[Listing for locating displayed items]
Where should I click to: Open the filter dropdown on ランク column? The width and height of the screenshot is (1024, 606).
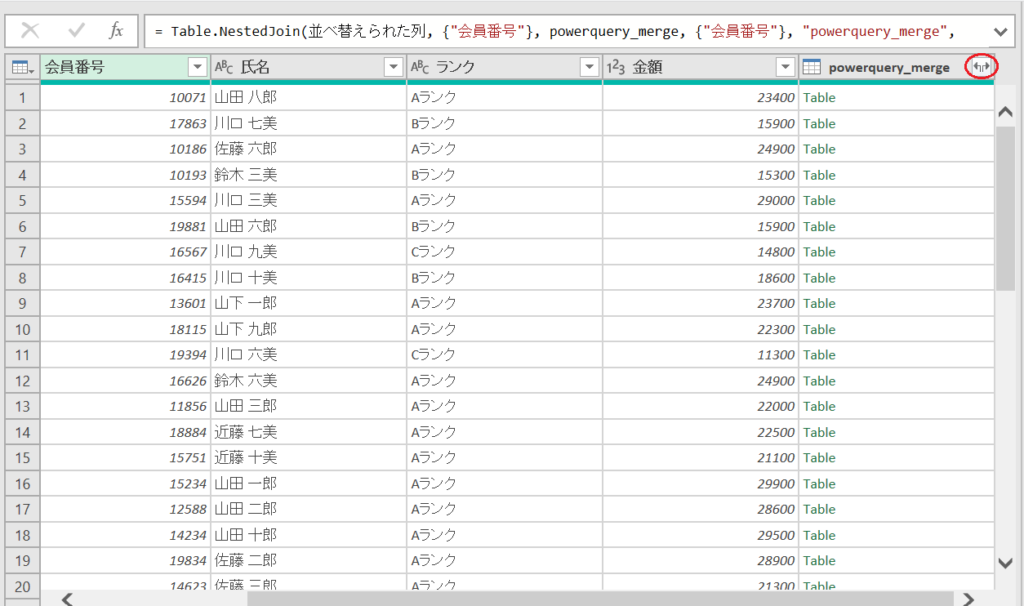(587, 67)
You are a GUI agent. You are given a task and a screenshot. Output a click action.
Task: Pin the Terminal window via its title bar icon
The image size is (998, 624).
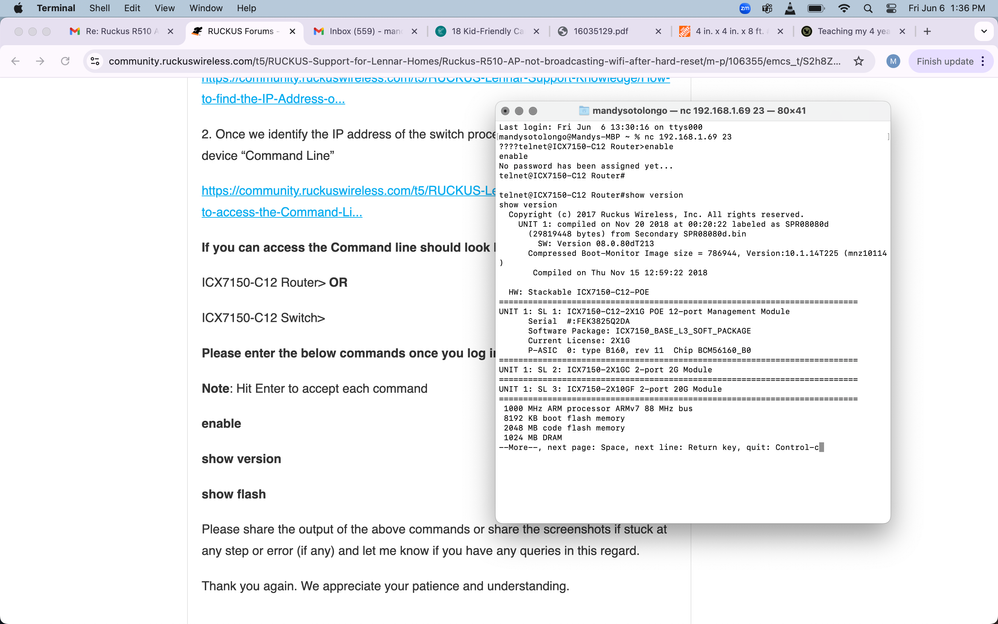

Short exercise:
Convert the listing above into a Markdown table with the columns "Row" and "Line," numbering each line and skipping any blank ones. Omit the pictures.

Finished answer:
| Row | Line |
|---|---|
| 1 | Where should I click to: Open the filter dropdown on ランク column? The width and height of the screenshot is (1024, 606). |
| 2 | (587, 67) |
| 3 | You are a GUI agent. You are given a task and a screenshot. Output a click action. |
| 4 | Task: Pin the Terminal window via its title bar icon |
| 5 | The image size is (998, 624). |